Rocket fire targeted an airport where US soldiers are based in Arbil, the capital of Iraqi Kurdistan, on Wednesday evening, Kurdish officials said.
There was no immediate claim of responsibility for the attack that caused a loud explosion audible across the city, although pro-Iranian factions were accused of carrying out a similar attack in mid-February.
"It caused no casualties or damage," Arbil governor Omed Khoshnaw told the official Iraqi news agency, after a statement by the Kurds' official counter-terror branch flagged the rocket attack.
A security cordon blocked all access to the airport, witnesses reported. The governor said air links were not interrupted.
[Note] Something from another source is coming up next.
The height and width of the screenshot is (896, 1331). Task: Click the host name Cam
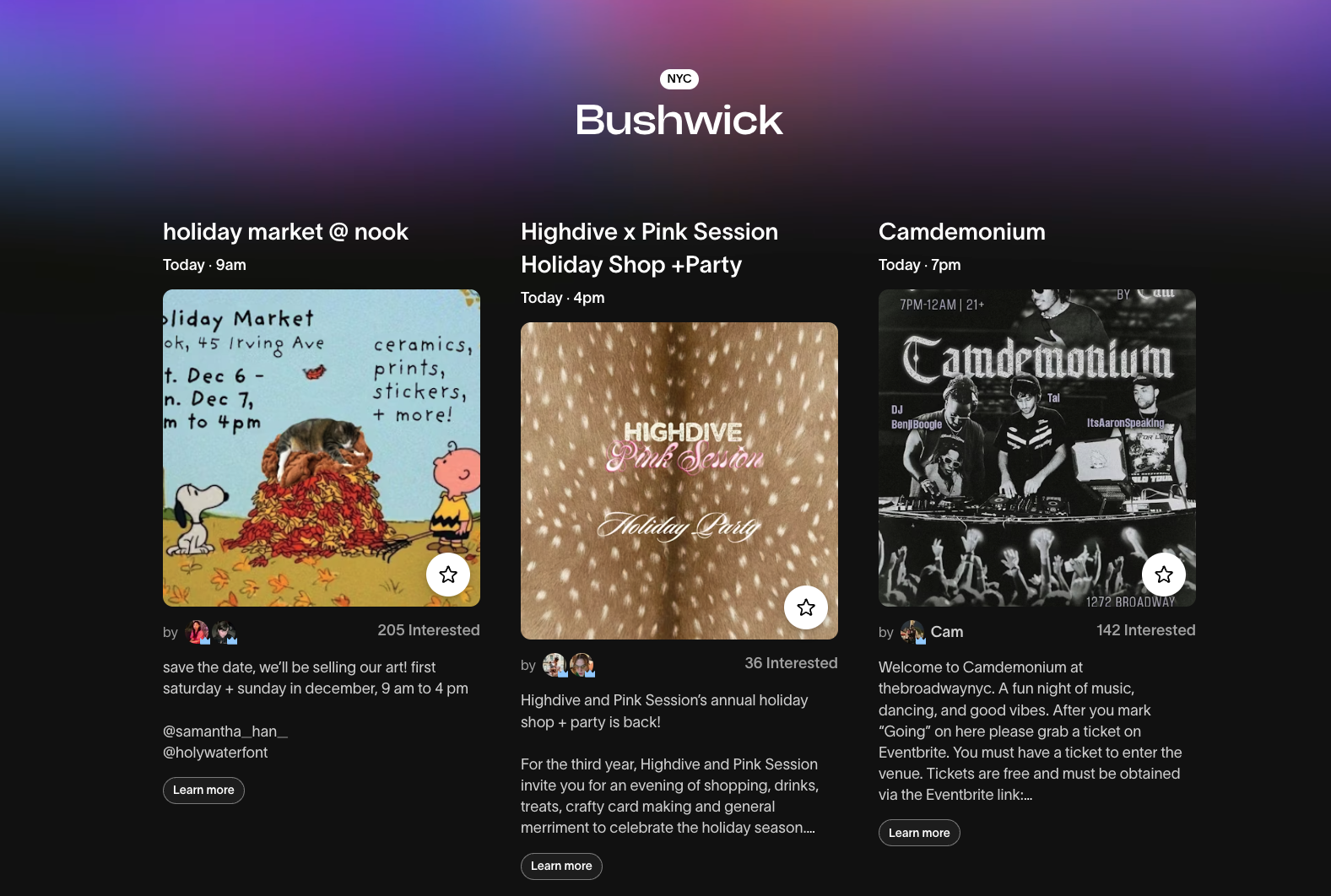947,632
Some 20 bomb or rocket attacks have targeted bases housing US soldiers or diplomats in Iraq since US President Joe Biden took office at the end of January.
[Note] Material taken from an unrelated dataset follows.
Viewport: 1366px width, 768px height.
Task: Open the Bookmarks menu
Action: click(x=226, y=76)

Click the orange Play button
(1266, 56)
Dozens more took place during the preceding 18 months, with Washington consistently blaming pro-Iran armed factions.
Washington and Tehran are both allies of Baghdad, but remain sharply at odds over Iran's nuclear programme.
On February 15, more than a dozen rockets targeted a military complex inside Arbil airport, killing an Iraqi civilian and a foreign contractor working with US-led troops.
The complex hosts foreign troops deployed as part of a US-led coalition helping Iraq fight the Islamic State group, a fight that Baghdad declared as won in late 2017.
A shadowy group calling itself Awliyaa al-Dam (Guardians of Blood) claimed the February attack in Arbil and in a follow-up statement vowed to keep targeting US forces in Iraq.
The interior ministry of Kurdistan, a region which has been autonomous since 1991 and has a population of five million, said it was immediately opening an investigation into Wednesday's rocket attack.
Counter-terrorism officials said only one rocket hit the airport on this occasion.
But an Iraqi security source told AFP that other rockets had crashed in the vicinity, one of them targeting Turkish troops.
The United States last week committed to move all remaining combat forces from Iraq, although the two countries did not set a timeline in what would be the second withdrawal since the 2003 invasion.
The announcement came as the Biden administration resumed a "strategic dialogue" with the government of Prime Minister Mustafa al-Kadhemi, who is seen as too close to Washington by Iraq's powerful pro-Iranian factions.